* Directive A
In the passage about the Savior's Hebrew name, what does the name YESHUA mean?
* Directive B
Write the next few paragraphs of the passage about the Savior's Hebrew name, picking up after its last sentence.

* Extract to read
— begin —
And yet, bible readers have come to accept the name JESUS, which came not from Elohim, but from translators of the Hebrew Holy Scriptures, as belonging to the Jewish-born Savior of the world, who, in all his days in Yisroel, was called by a Jewish name by an entire Jewish nation!


Had bible translators not done the work of translating the Hebrew Holy Scriptures that they did, which they even did without the mandate of Elohim, salvation seekers today would never have known the name JESUS given to them in the English Bible as being the only name attributable to the Savior, and thus, would not have been deceived to seek the salvation of Elohim in and by it as they have done!


On two occasions, Elohim sent a Malach (angel) to give the Hebrew name for His Son—a name that was already known and revered by all Malachim (angels) in Heaven—to his would-be “parents” on Earth so mankind would never make a mistake in this, in naming him differently when he was born or in ever referring to him by some other name throughout mankind’s history on Earth. This Hebrew name is “YESHUA”, which means “Salvation”.


In as much as all names are of eternal value, being spirit in nature, YESHUA is, no doubt, the name that the Savior is forever known by in Heaven, and must thus be accepted by all on Earth forever and ever. In so far as names are spirit, any change of name must necessitate a change of spirit [being]! Do salvation seekers, therefore, see what danger there is in turning from YESHUA to Jesus??
— end —
* Provided data
— begin —
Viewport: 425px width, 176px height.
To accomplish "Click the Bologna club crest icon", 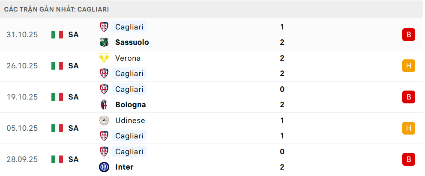I will pyautogui.click(x=104, y=105).
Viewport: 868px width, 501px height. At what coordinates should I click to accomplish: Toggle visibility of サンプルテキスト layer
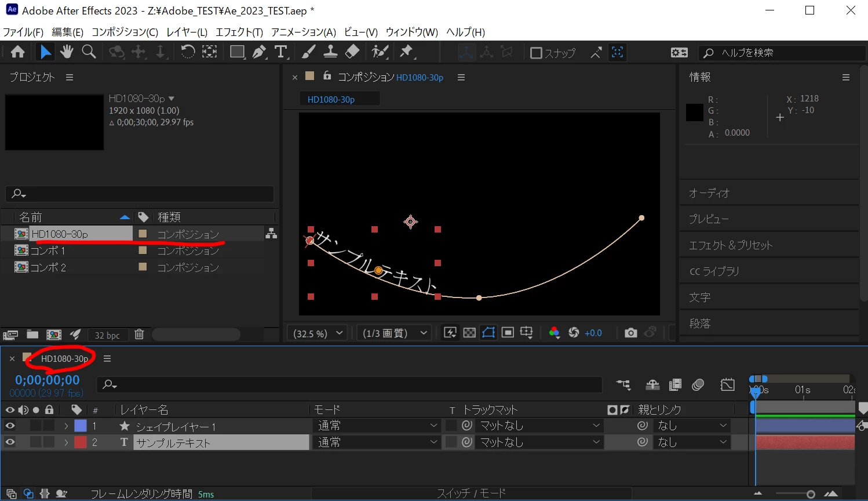(10, 442)
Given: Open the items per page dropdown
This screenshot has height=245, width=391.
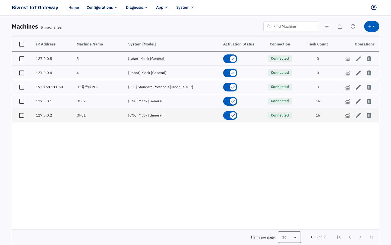Looking at the screenshot, I should (289, 237).
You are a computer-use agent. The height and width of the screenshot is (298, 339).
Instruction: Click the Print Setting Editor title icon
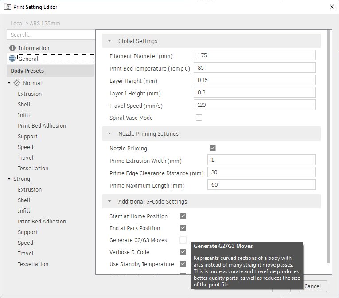(6, 7)
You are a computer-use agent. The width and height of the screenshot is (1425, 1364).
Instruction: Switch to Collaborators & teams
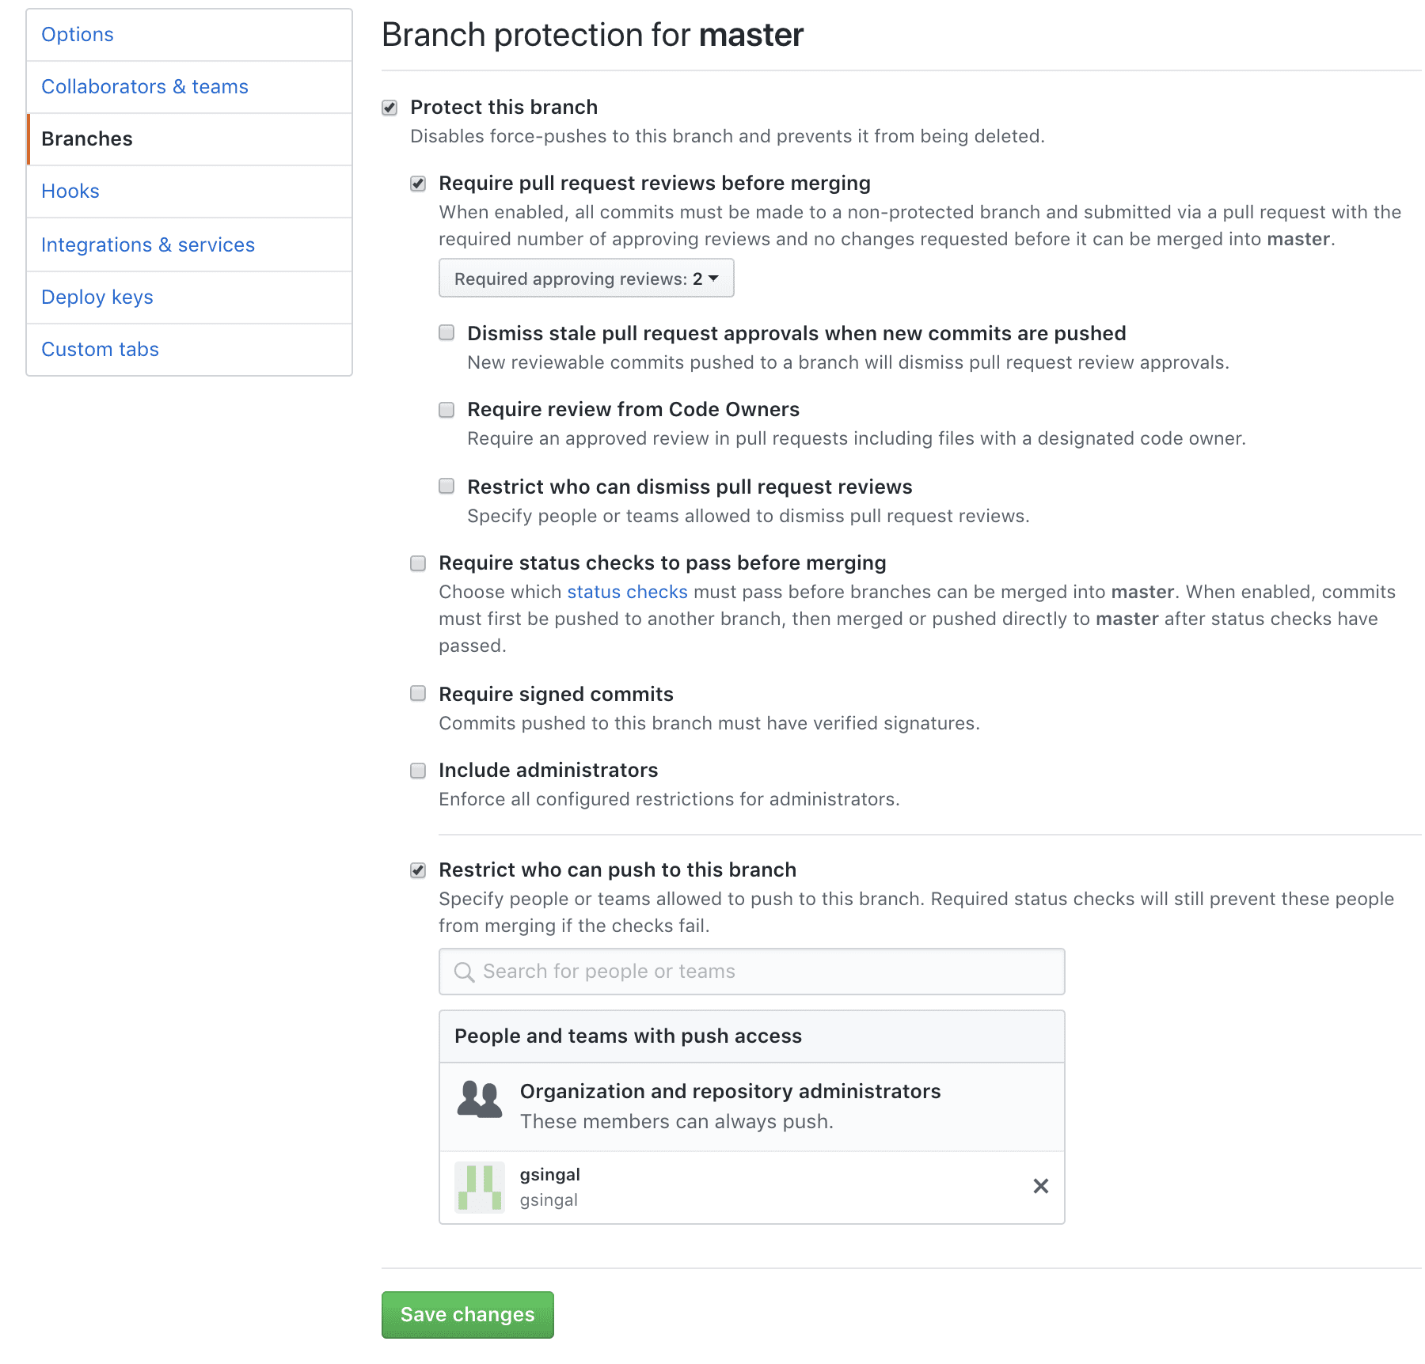(145, 86)
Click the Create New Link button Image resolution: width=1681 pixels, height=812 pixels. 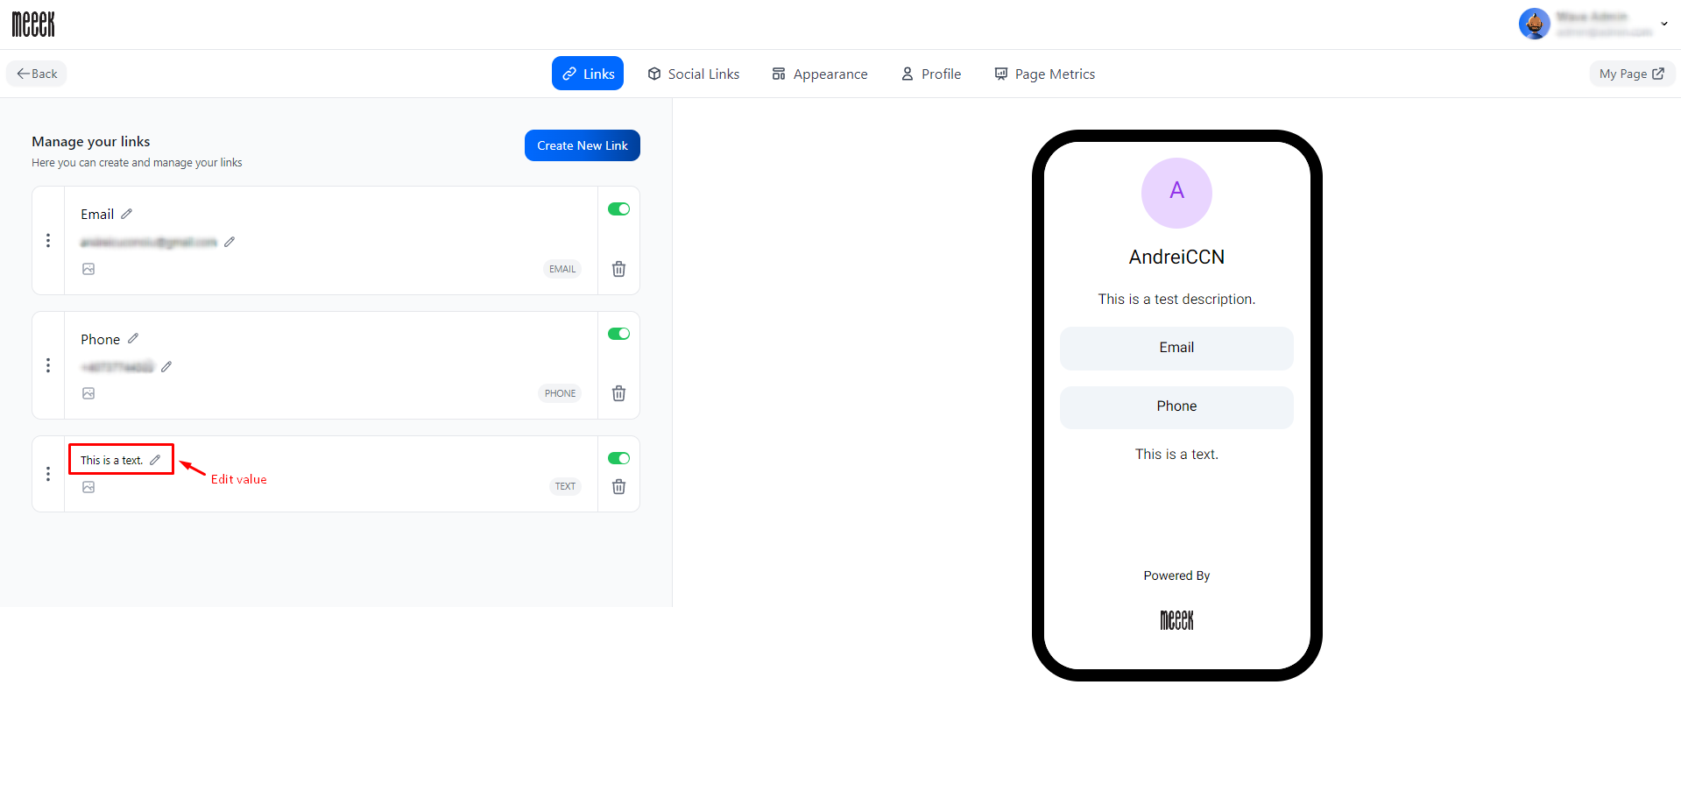pyautogui.click(x=582, y=145)
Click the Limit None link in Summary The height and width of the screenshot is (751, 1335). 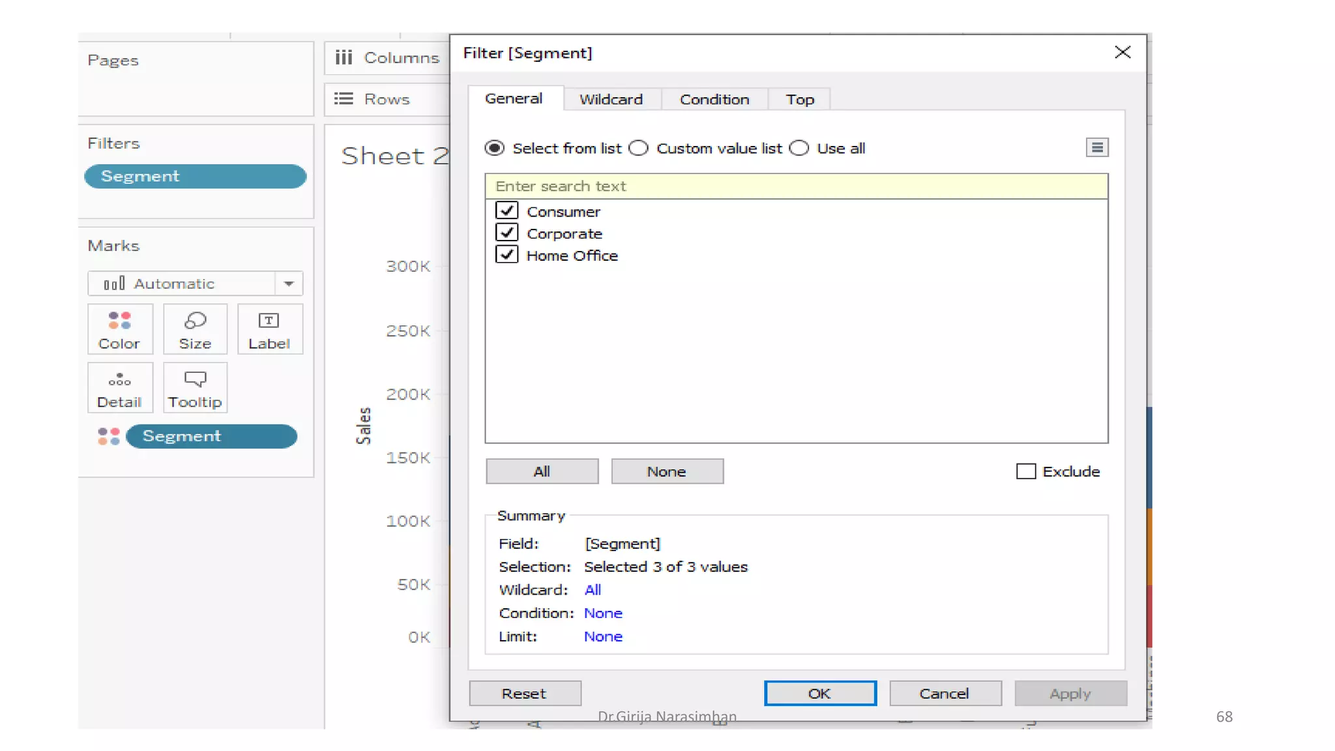[x=603, y=636]
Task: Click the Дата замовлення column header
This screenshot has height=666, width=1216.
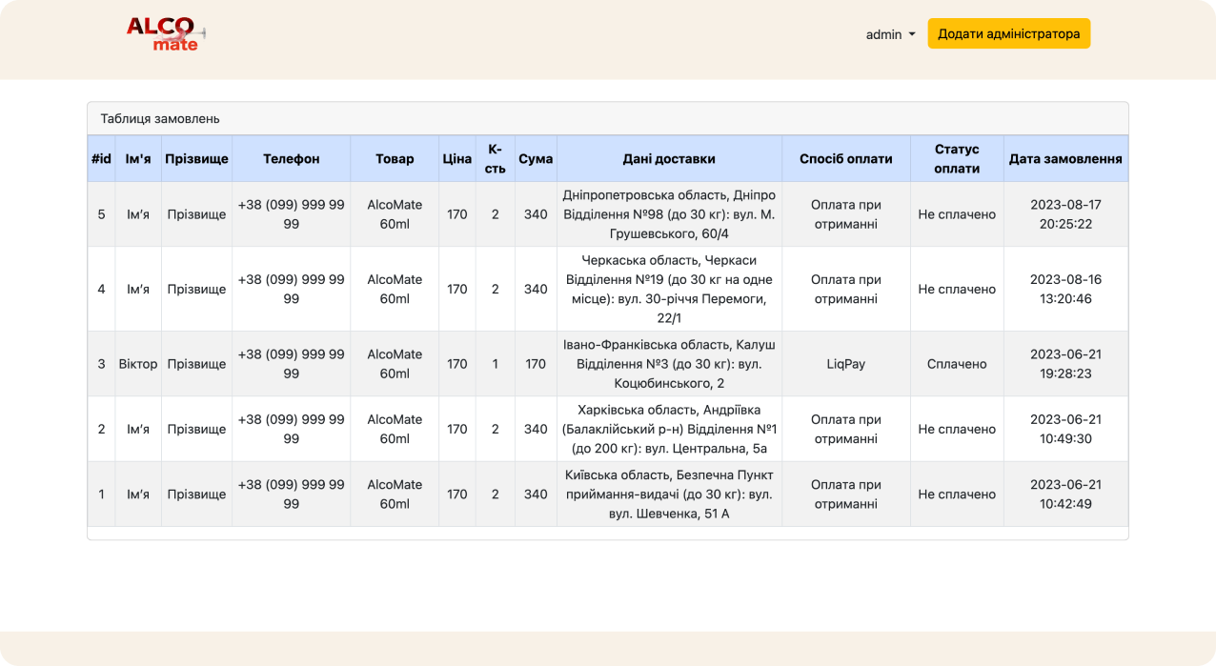Action: tap(1065, 159)

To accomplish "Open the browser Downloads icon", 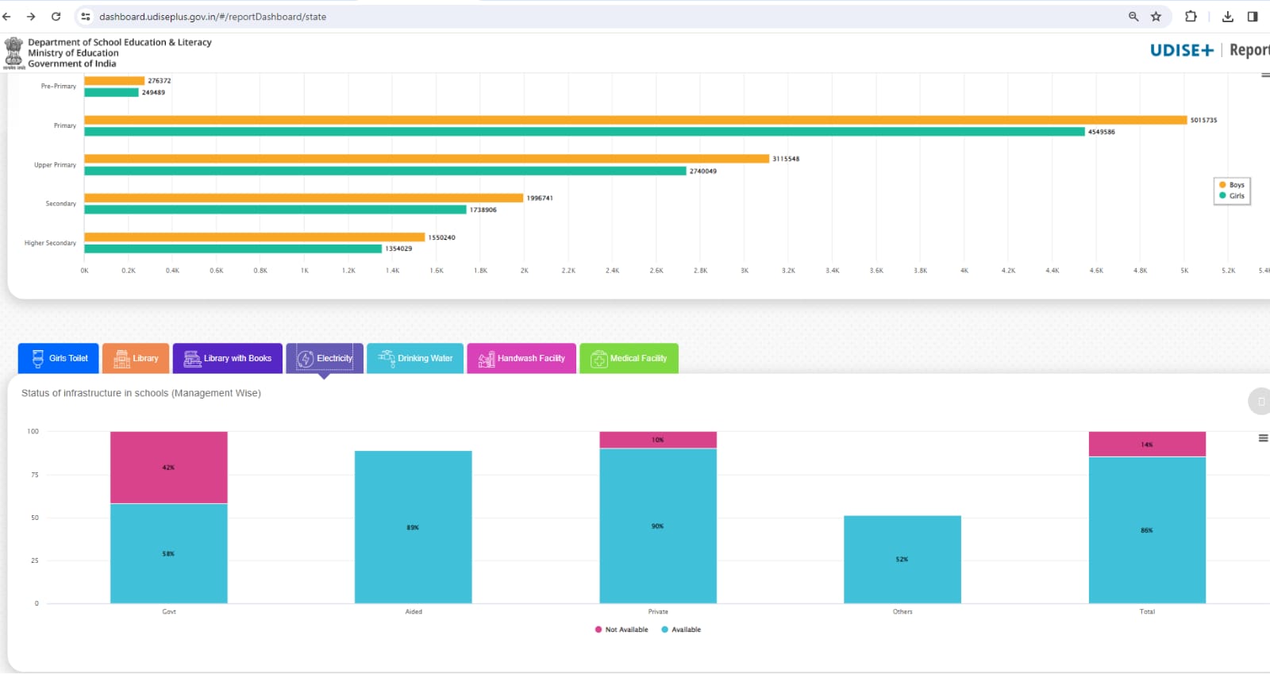I will [x=1227, y=17].
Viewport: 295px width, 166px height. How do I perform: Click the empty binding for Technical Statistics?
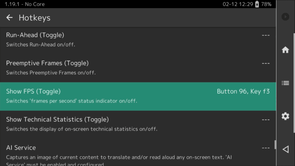[265, 120]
— end —
* Result A
Salvation.

* Result B
The question to ask is: Do “Yeshua” and “Jesus” get the same response or have the same effect or recognition in Heaven, when uttered on Earth? Is the spirit known as Yeshua the same as the one known as JESUS? Can any two spirits be the same? Anyway, why was the need for the change in name from YESHUA to JESUS if the two names mean the same or belong to one being? Think about this!


Of more curiosity to me is, if the name “YESHUA” is what Heaven recognizes and has ordained for men to profess faith in, so as to receive the salvation of Elohim (Acts 4:10-12), would the name JESUS do same? Dear reader, think deeply about these questions.


Have English Bible translators and publishers, in JESUS, given the world a translation for the name YESHUA? Well, not only is it ridiculous for translators to do this, it is also unacceptable because all names and titles, despite the cultures they emanate from, must remain the same everywhere on Earth. They must never be translated. They should only be transliterated. So then, why would English translators treat differently the name YESHUA?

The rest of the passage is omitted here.